The Shock of Sudden Flatness

With so many publications declaring the suit on life support, it should comfort the tailored clothing faithful to see how tightly Andy Warhol clings to the popular imagination. Burger King’s ad agency pitched what would become the chain’s 2019 Superbowl ad knowing Warhol had four times the Instagram mentions of Sarah Jessica Parker, Melissa McCarthy, Charlie Sheen, Jason Bateman, and Steve Carell combined. And when Warhol’s burger-filled face aired in February, more people than you or I will ever meet saw a man who somehow made navy blazers look cool. 

It’s too bad only one Pop Art icon found that sort of staying power. If Andy Warhol flatters our coat and tie sensibilities, there is another artist from the same era who challenges them. Working a few miles from the Warhol Factory in her Tribeca studio was Marisol, the first-name-only contemporary of Warhol whose work revels in the sort of shapes menswear enthusiasts try their hardest to avoid. Flitting freely between sculpture and painting, Marisol’s art is a celebration of flatness. 

In tailoring, where elegance is synonymous with graceful curves, flatness feels more like a curse than just another aesthetic possibility. Internet forums are littered with similar stories: a man has entrusted his suit to a dry cleaner, only to find the cleaner has flattened the lapels against the chest. A landscape of sloping fabric now halts at a crease, and the wearer’s claim to elegance and taste, once assured, now wobbles on its perch. And so, a menswear enthusiast walking to his dry cleaner carries the same recessive fear as a New Yorker whose path takes him right beneath a row of second-story air conditioning units. 

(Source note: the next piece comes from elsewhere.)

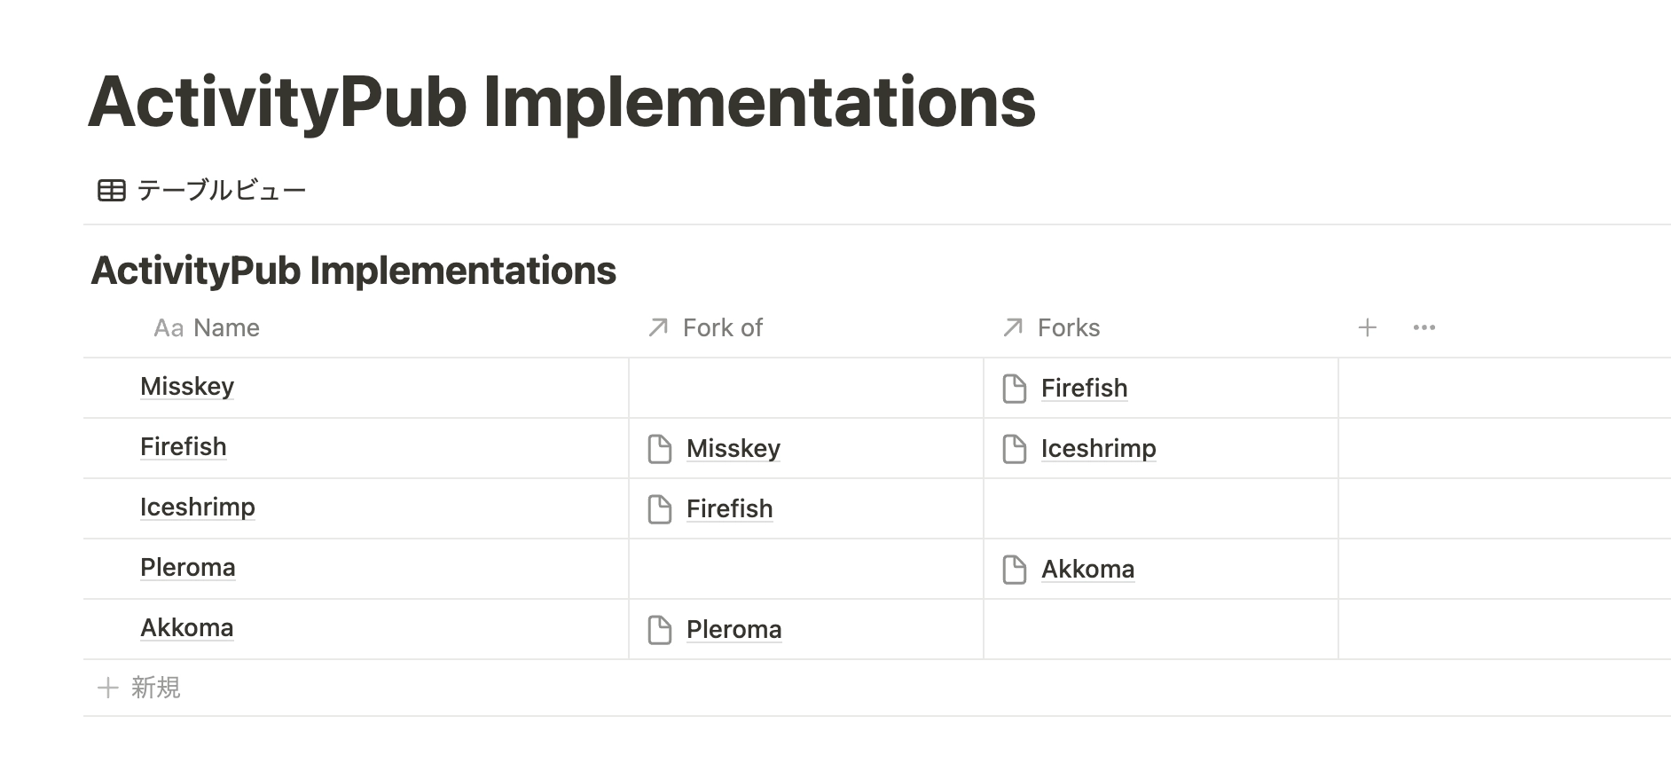1671x779 pixels.
Task: Click the Firefish relation in Iceshrimp row
Action: (x=729, y=509)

In Marisol’s world, sudden flatness is the point. Her portraits frequently look as if a genie turned a magazine illustration into a real person and gave up as the transformation began. And that battle between two and three dimensions is where the work draws its power. 

A Hugh Hefner portrait in Marisol’s hands morphs into a lopsided monstrosity. Hefner’s face, painted on a hulking block of wood carved like a hammerhead, reaches so far beyond the shallow slab on which his body is painted that he looks as if he wants both to tip over and challenge the viewer to a duel. 

Change the shape of the slab, and the whole meaning shifts. MoMa’s placard for Marisol’s sculpture of Lyndon B Johnson notes its “coffinlike shape,” which might recall both Kennedy’s assassination and the staggering death toll of The Vietnam War. The portrait’s shoulders, far more square than any amount of padding can hope to achieve, suggests the artist saw in Johnson a sort of exaggerated, even bloated, self regard.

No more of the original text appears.